Christine Stuart photo
Sen. Donald Williams and Speaker-elect Chris Donovan (Christine Stuart photo )

Rain, sleet, and snow won’t keep state lawmakers away from the state Capitol Wednesday, the first day of the legislative session.

On the first day of session, which will adjourn June 3, lawmakers will be sworn in before deciding on the rules and listening to Gov. M. Jodi Rell’s State of the State address.

In preparation, majority Democrats announced that they will begin tackling the 2009 budget deficit even before Rell gives her budget address in February, while minority Republicans hope to speed budget deliberations and bring more efficiency and transparency to the legislative process.

Speaker-elect Chris Donovan, D-Meriden, said he wants the Appropriations and the Finance, Revenue, and Bonding committees to finish their work two weeks ahead of schedule.

“We want to make the process work as quickly as possible so we have time to get it done,” Donovan said.

The state is facing an estimated $343 million budget deficit for 2009, followed by a more than $6 billion deficit over the next two years.

“This year we have to be focused on dealing with this budget challenge and changing policy where it improves things for folks and doesn’t add to that deficit,” Senate President Donald Williams, D-Brooklyn, said.

Williams said he is telling his caucus tomorrow that “any proposal that costs money, that doesn’t pay for itself, is almost assuredly dead on arrival.”

He said that if the legislature is able to pass a budget before the end of the session on June 3, “it would be a tremendous accomplishment” because even during good budget years the legislature was unable to pass a budget on time.

In an effort to speed up the process, Senate Minority Leader John McKinney, R-Southport, said combining the two budget committees into one “Budget Committee” makes sense. The Appropriations Committee creates the spending side of the budget. McKinney said that often times Appropriations offers a bill that doesn’t match the Finance, Revenue, and Bonding Committee’s corresponding proposal to fund it.

In addition to streamlining the two budget committees, Republicans have proposed eliminating the four Select Committees, which under current law cannot transmit legislation directly to the floor of the House or Senate, and consolidating six other committees into three.

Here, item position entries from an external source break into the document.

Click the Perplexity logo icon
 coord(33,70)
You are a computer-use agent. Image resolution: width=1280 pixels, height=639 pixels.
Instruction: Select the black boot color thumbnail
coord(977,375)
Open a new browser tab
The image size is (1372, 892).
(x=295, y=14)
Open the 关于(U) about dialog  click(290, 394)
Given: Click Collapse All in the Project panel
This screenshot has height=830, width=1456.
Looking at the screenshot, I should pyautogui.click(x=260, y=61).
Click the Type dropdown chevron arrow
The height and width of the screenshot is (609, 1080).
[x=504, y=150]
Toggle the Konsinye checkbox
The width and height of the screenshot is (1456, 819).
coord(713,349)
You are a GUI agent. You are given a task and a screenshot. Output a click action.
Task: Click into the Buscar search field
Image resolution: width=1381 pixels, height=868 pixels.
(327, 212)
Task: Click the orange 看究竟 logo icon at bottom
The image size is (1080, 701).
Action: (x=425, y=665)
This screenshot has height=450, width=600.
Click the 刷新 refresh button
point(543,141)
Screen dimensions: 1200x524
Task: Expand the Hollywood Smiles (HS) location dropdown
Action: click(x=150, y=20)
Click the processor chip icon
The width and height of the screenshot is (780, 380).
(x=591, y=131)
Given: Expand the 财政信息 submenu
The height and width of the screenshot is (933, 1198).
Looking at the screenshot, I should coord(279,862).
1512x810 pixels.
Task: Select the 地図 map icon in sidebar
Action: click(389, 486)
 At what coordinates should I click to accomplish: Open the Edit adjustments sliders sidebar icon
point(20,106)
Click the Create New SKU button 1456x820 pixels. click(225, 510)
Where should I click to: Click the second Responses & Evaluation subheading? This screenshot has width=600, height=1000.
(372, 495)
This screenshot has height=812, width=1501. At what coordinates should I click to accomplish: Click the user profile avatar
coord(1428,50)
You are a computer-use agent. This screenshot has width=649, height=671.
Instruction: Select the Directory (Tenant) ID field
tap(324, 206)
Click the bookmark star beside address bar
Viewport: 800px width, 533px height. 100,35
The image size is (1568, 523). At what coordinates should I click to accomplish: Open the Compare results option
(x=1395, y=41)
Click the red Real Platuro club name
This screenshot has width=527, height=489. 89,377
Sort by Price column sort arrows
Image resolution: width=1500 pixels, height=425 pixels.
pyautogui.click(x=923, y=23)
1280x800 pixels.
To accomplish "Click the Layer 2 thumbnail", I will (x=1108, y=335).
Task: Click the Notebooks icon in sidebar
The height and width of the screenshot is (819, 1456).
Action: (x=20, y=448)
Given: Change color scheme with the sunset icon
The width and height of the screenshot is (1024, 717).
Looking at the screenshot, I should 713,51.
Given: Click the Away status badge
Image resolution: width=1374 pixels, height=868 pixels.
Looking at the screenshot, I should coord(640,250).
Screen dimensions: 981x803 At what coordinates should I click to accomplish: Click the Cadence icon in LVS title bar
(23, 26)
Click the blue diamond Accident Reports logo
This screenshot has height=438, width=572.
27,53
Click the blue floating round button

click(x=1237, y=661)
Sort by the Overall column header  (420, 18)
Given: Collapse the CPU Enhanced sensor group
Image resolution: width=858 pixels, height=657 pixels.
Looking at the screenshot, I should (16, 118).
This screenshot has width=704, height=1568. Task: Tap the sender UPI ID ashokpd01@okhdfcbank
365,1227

“We can’t talk about consolidating state agencies if we don’t consolidate legislative committees,” McKinney said. He said these changes would save the state money because it would require nine fewer full-time staff members and 18 fewer session-only employees.

McKinney said that over the years additional committees were created to make more chairmen, who get paid a higher salary than a rank-and-file legislator.

Republicans also proposed making state government more friendly by allowing the public to testify before elected officials and legislators at public hearings.

McKinney said he also has sent Williams a copy of his ethics proposal, which would permanently create a bipartisan ethics committee to investigate senators for abuse of their office, alleged ethical violations, or misconduct. The committee would be similar to the one that held hearings to decide whether to expel, censure, or reprimand former Sen. Louis DeLuca, who resigned in 2007 before the committee could make a decision.

Williams said he hasn’t reached agreement with McKinney on the language and believes it will be worked out sometime this session.